We need to change the working directory from its current folder to its parent folder
* We access the current directory with os.getcwd()

In [None]:
import os
current_dir = os.getcwd()
current_dir

'c:\\Users\\Ewa\\Documents\\vscode-projects\\GlobalEcoInsights2000-2024'

We want to make the parent of the current directory the new current directory
* os.path.dirname() gets the parent directory
* os.chir() defines the new current directory

In [1]:
os.chdir(os.path.dirname(current_dir))
print("Globalecoinsights")

NameError: name 'os' is not defined

Confirm the new current directory

In [None]:
current_dir = os.getcwd()
current_dir

'c:\\Users\\Ewa\\Documents\\vscode-projects'

# Basic visualization

Libraries

In [2]:
!pip install numpy




[notice] A new release of pip is available: 25.0 -> 25.0.1
[notice] To update, run: C:\Python311\python.exe -m pip install --upgrade pip


In [None]:
import pandas as pd
import numpy as np
import plotly.express as px
import plotly.io as pio
import plotly.graph_objects as go

---

In [None]:
# Load the dataset into a pandas dataframe
df = pd.read_csv("/Users/Ewa/Documents/vscode-projects/GlobalEcoInsights2000-2024/temperature.csv")

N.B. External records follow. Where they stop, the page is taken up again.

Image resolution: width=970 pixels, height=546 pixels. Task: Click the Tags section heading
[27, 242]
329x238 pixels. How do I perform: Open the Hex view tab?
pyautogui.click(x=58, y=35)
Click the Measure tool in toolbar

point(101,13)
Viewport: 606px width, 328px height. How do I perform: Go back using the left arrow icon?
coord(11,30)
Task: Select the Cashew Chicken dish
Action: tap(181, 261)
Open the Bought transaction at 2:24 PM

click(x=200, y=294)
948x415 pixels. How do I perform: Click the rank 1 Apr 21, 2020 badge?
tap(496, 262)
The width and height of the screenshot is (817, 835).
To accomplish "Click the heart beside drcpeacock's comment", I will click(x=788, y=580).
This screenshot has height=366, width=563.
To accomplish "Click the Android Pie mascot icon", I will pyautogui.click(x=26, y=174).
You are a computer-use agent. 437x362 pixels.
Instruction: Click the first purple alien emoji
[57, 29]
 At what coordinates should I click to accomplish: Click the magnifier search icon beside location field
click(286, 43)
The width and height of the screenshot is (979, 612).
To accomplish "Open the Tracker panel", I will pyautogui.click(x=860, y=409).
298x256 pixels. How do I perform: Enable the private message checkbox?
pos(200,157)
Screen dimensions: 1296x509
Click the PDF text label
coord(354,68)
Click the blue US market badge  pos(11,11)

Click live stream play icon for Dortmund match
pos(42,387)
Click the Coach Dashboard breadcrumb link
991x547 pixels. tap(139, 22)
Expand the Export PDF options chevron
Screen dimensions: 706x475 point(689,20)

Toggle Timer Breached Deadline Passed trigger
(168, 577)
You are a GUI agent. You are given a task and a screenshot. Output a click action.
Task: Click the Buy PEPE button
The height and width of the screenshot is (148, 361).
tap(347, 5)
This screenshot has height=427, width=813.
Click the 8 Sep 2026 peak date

Hypothesis: "Average temperature has increased over the years." Visualization: Line chart showing temperature trends per country

In [None]:
import plotly.express as px

# Create a color-blind-friendly line chart for temperature trends over time per country
fig = px.line(df, x="Year", y="Avg_Temperature_degC", color="Country",
              title="Temperature Trends Over Time by Country",
              labels={"Avg_Temperature_degC": "Average Temperature (°C)"},
              line_group="Country",
              color_discrete_sequence=px.colors.sequential.Cividis)  # Cividis is color-blind friendly

# Improve interactivity
fig.update_layout(
    hovermode="x unified",  # Show all values for a given year on hover
    legend_title="Country",
    template="plotly_white",  # Clean background for better visibility
    xaxis=dict(title="Year", showgrid=True),
    yaxis=dict(title="Average Temperature (°C)", showgrid=True),
)

# Add interactive legend (click to hide/show countries)
fig.update_traces(mode="lines+markers", marker=dict(size=4))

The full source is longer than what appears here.